Second, I’m not responsible because I suddenly find myself in that not-so-coveted demographic: 55 to death. As the cretins on Madison Avenue will tell you, I’ve made all my consumer choices for life — I use Listerene, not Scope; I drive a Buick, not a Lexus; and nothing will ever change my mind. If Nike tells me to "just do it", I won’t. Unless they give me a good reason to.
Now consider just how ancient this really is. If you’re 55, when you were born, there were no cars named Geo or Saturn, but there were cars named Hudson and Nash and Packard and Studebaker. When you were born, Ted Kennedy was 22. Katie Couric wouldn’t be born for 3 more years.
When you were born, Eisenhower was president, which means that you’ve been alive during one quarter of all the presidential administrations in history. Your date of birth is closer to the date of the Wright brothers’ flight than it is to today.
If you had a dollar for every second you’ve been alive, you’d have one billion, 735 million, 668 thousand dollars. But you don’t, because Barack Obama is president.
55 years! Over half a century. More than one twentieth of a millenium! In fact, 55 year olds, you’ve been alive over 2% of the entire time since the birth of Christ!
But don’t think of it as 55. Think of it as 13 Celsius, except when whining to the new PC power structure. As you learn to love tofu jerky with your decaf latte frappachino el crappo, hope that your captors will be merciful.
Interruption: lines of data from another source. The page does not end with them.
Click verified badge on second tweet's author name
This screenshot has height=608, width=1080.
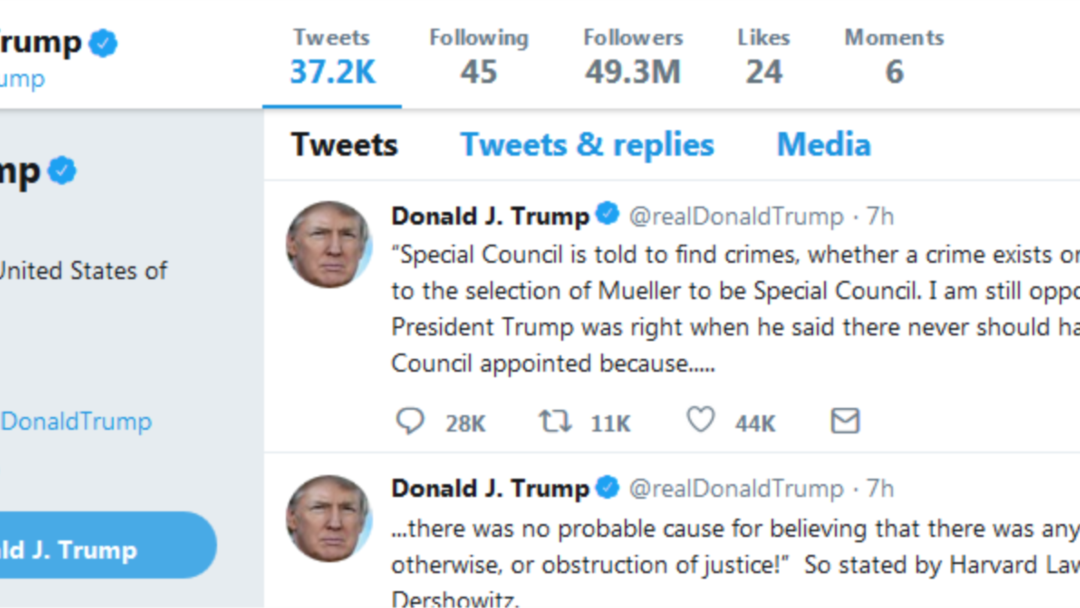click(607, 488)

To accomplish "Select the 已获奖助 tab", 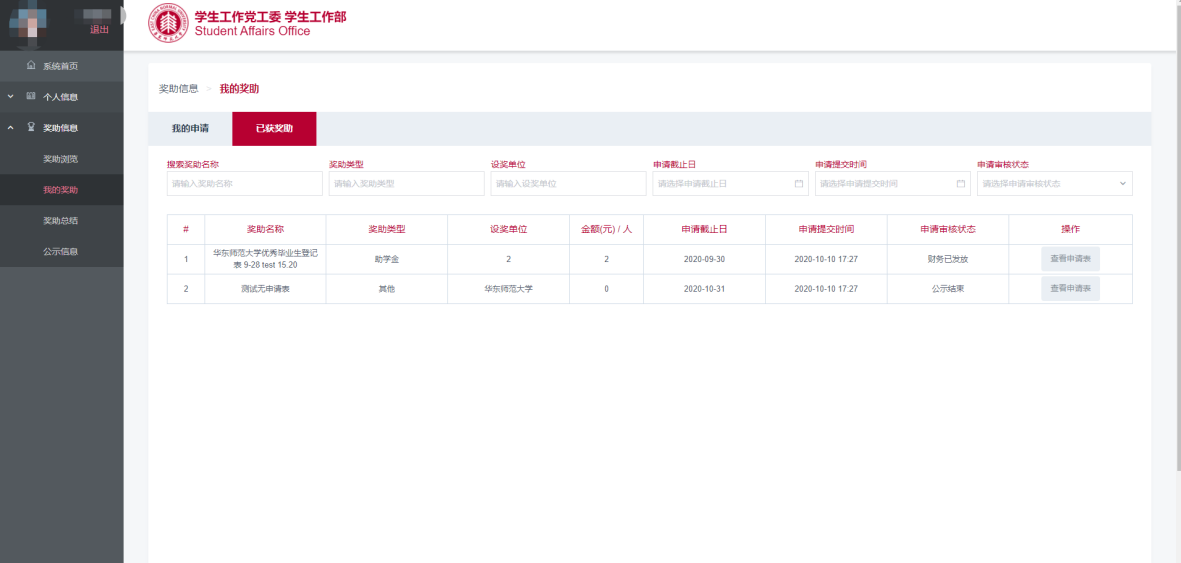I will click(274, 129).
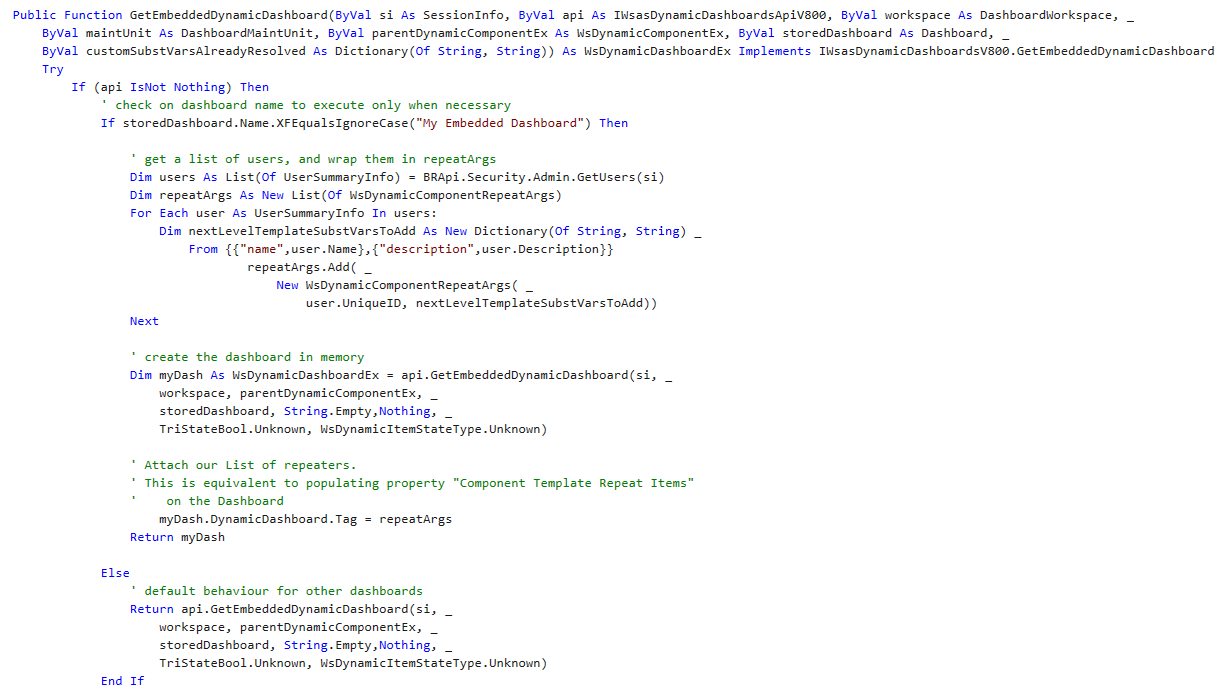Click the 'End If' statement at bottom
Viewport: 1221px width, 694px height.
pos(122,681)
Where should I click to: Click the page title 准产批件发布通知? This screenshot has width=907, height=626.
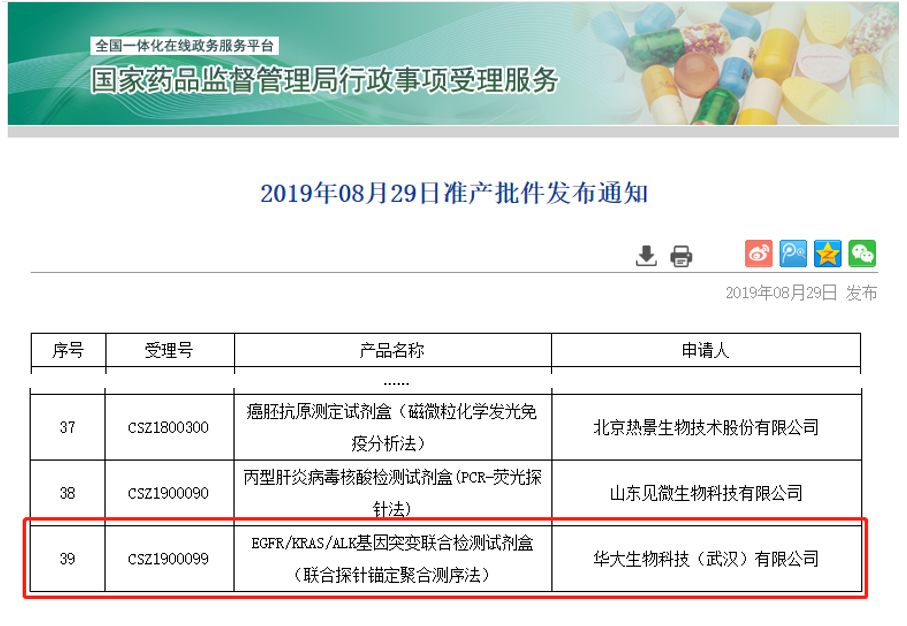[x=454, y=193]
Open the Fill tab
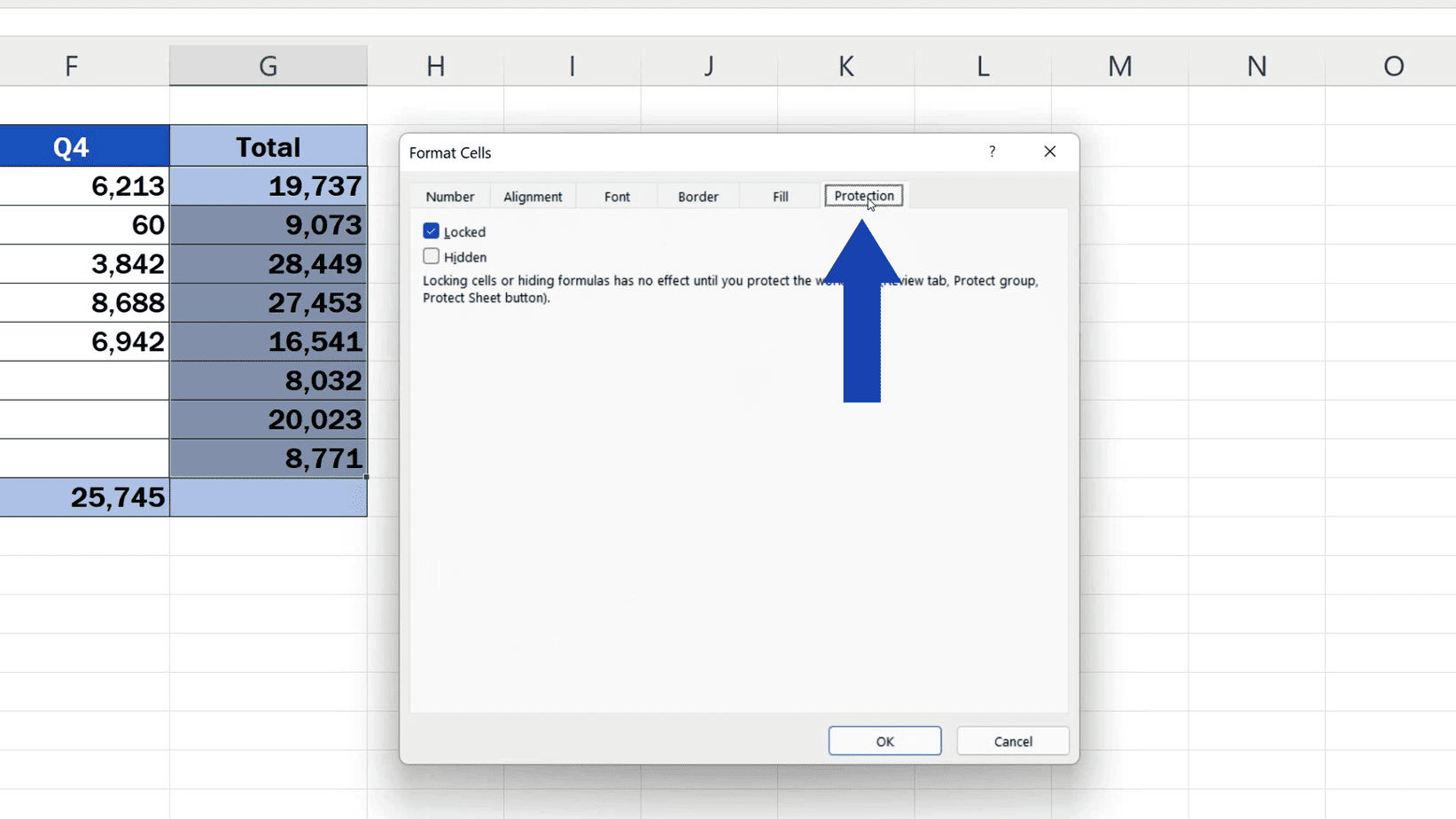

What this country needs is someplace safe to put us. Somewhere we can drag race riding lawnmowers, perhaps, without contaminating the minds of the young. It’d have to be some place with sufficient security, isolated, perhaps with the military nearby to keep us in check while we watch them play with tanks and big guns. A locale with anticipated new vacancies would be handy. Befitting our advancing age, someplace warm — the Caribbean, perhaps. Let me get back to you on this. In the meantime, If you need any more information from me, I volunteer to be beerboarded.